After the timeout the assembly is still loaded and the software works as expected, though very slow every time a new signed assembly is loaded for the first time, which happens a lot. The worst thing is that no entries are written to the event log and no exceptions are thrown so you are left completely in the dark about why your application is so slow.
The Workaround here is this configuration setting to disable signature verification in a .NET Framework 2.0 managed application. You can use this configuration setting in an application configuration file. To do this, add the following code to the <ApplicationName>.exe.config file for the .NET Framework 2.0 managed application,
For the timer service, we created a configuration file “owstimer.exe.config" with in bin folder and disabled the generatePublisherEvidence .
<configuration> <runtime> <generatePublisherEvidence enabled="false"/> </runtime> </configuration>
We restarted timer service and the configuration cache building completed in few seconds. The Sites started loading in few seconds after every IISReset. For more details about the Fix , please refer to http://support.microsoft.com/kb/936707/en-us .
For the site slowness after IISReset, we disabled CRL check on all the servers at ASP.net Level using same configuration in “aspnet.config" file.
1. Collect a Fiddler trace on the Server and you would see the requests going to Crl.microsoft.com but no response is obtained.
2. Collect a Netmon Trace on the Server to see either the Name resolution failing for Crl.microsoft.com or no response for request to Crl.microsoft.com .
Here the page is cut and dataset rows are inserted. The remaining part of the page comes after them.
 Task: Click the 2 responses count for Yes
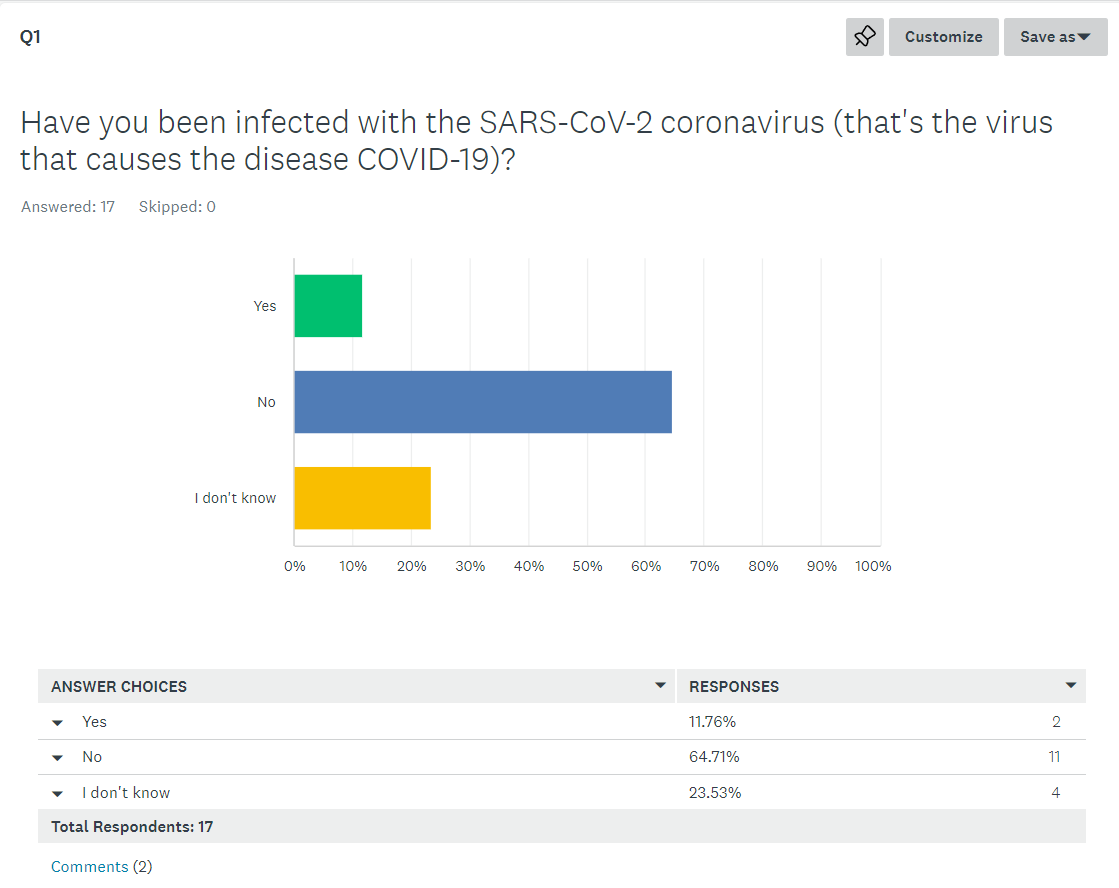click(x=1056, y=722)
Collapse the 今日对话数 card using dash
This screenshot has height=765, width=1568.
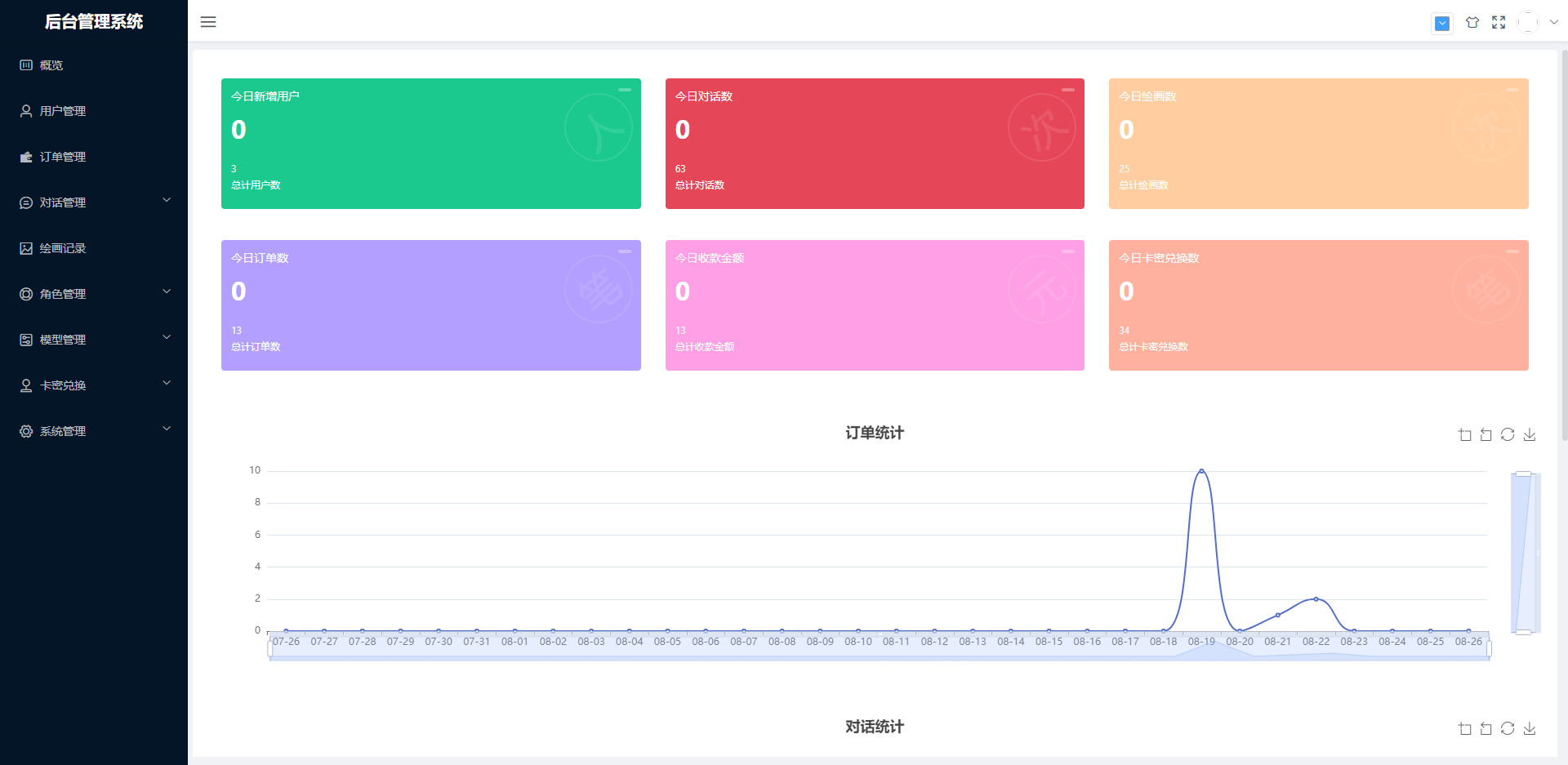click(x=1068, y=90)
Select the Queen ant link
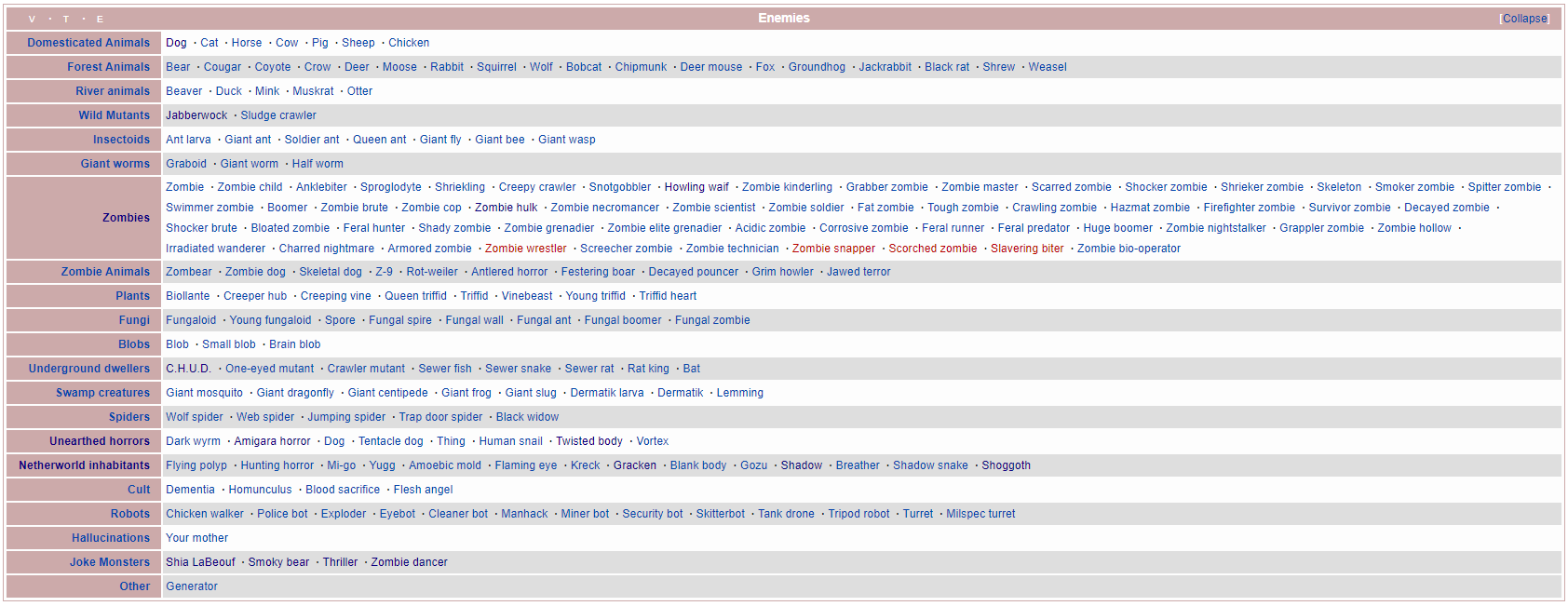This screenshot has width=1568, height=606. point(379,140)
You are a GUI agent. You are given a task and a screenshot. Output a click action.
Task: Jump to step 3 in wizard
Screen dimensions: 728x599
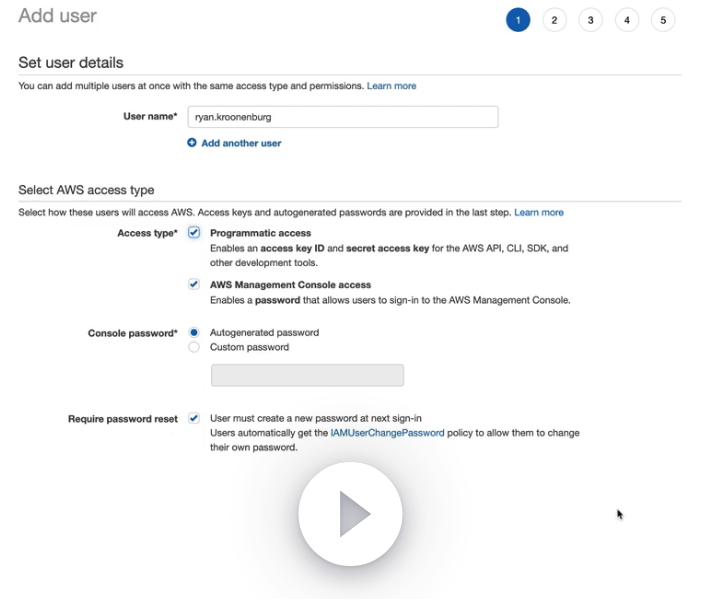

Here is a screenshot of a Fiddler Capture on SharePoint server which does not have access to internet & attempt was made to run SharePoint Management Shell, Stsadm Command & Launch Central Admin from Start Menu .
Here is a sample network captures taken on a SharePoint sever which is trying to access clr.microsoft.com site to check the CRL. To do so we try resolving the names crl.microsoft.com and the name resolution looks good.
312 16:35:59 13-08-2012 10.30.30.154 SERVER1 <00> DNS DNS:QueryId = 0xA724, QUERY (Standard query), Query for crl.microsoft.com of type Host Addr on class Internet
315 16:35:59 13-08-2012 SERVER1 <00> 10.30.30.154 DNS DNS:QueryId = 0xA724, QUERY (Standard query), Response - Success, 184.108.40.206, 220.127.116.11 ...
We then try to establish a TCP session on port 80 with the IP address 18.104.22.168 and we fail to establish the session.
317 16:35:59 13-08-2012 Owstimer.exe 10.30.30.154 22.214.171.124 TCP TCP:Flags=......S., SrcPort=53053, DstPort=HTTP(80), PayloadLen=0, Seq=339758504, Ack=0, Win=8192 ( ) = 8192
554 16:36:02 13-08-2012 TmProxy.exe 10.30.30.154 126.96.36.199 TCP TCP:[SynReTransmit #317]Flags=......S., SrcPort=53053, DstPort=HTTP(80), PayloadLen=0, Seq=339758504, Ack=0, Win=8192 ( ) = 8192
685 16:36:06 13-08-2012 TmProxy.exe 188.8.131.52 10.30.30.154 TCP TCP:Flags=...A.R.., SrcPort=HTTP(80), DstPort=53053, PayloadLen=0, Seq=0, Ack=339758505, Win=8192
Fascinating. Isn't it scary that MS assumes that all computers, even in secure environments, are connected to their servers by default?